You'll need to update to 4.7.3 or later.

wienkers commented 1 year ago

As a follow-up to Jens' question: Does this mean that many of the .res.nc included in the ESM2M piControl test setup provided are corrupt ? I have netCDF v4.7.4, and regardless of compiling with the netCDF4 flag on/off, I still receive the above error that Jens runs into. Thank you in advance for your help! Aaron

russfiedler commented 1 year ago

@wienkers The bug was specific to the iceberg restarts as far as I remember. It's quite possible there are other problems with non ocean restarts.

wienkers commented 1 year ago

Thank you for the quick reply @russfiedler After a bit more digging, this seems to no longer be arising from the netCDF bug. The error:

Error from coupler_types_mod (CT_spawn_1d_3d): Disordered k-dimension index bound list    1    0   

points back to flux_exchange_init, where

call mpp_get_compute_domain( Ice%domain, is, ie, js, je )
    kd = size(Ice%ice_mask,3)
    call coupler_type_copy(ex_gas_fields_ice, Ice%ocean_fields, is, ie, js, je, kd,     &
         'ice_flux', Ice%axes, Time, suffix = '_ice›)

At run-time, kd = 6 on the Ice/Atm processes (as it should for num_part = 6 in the input.nml), but kd = 0 on the Ocean processes (which then each throw the error).
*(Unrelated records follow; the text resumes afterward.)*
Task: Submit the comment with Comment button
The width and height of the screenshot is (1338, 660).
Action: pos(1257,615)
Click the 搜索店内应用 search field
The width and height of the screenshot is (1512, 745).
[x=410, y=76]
This block of code is evaluated on all processes; however, it seems like the call to subroutine ice_model_init in coupler_init which allocates Ice%ice_mask only occurs for the Ice processes. So the size information about Ice%ice_mask needed then in the above block of code just becomes 0.

russfiedler commented 1 year ago

@wienkers Ah, yes, I vaguely remember that was a possibility and that it should only be evaluated on Ice processors. I can't remember if it's sufficient to encase the code in an if(Ice%pe) then...endif block. It should be.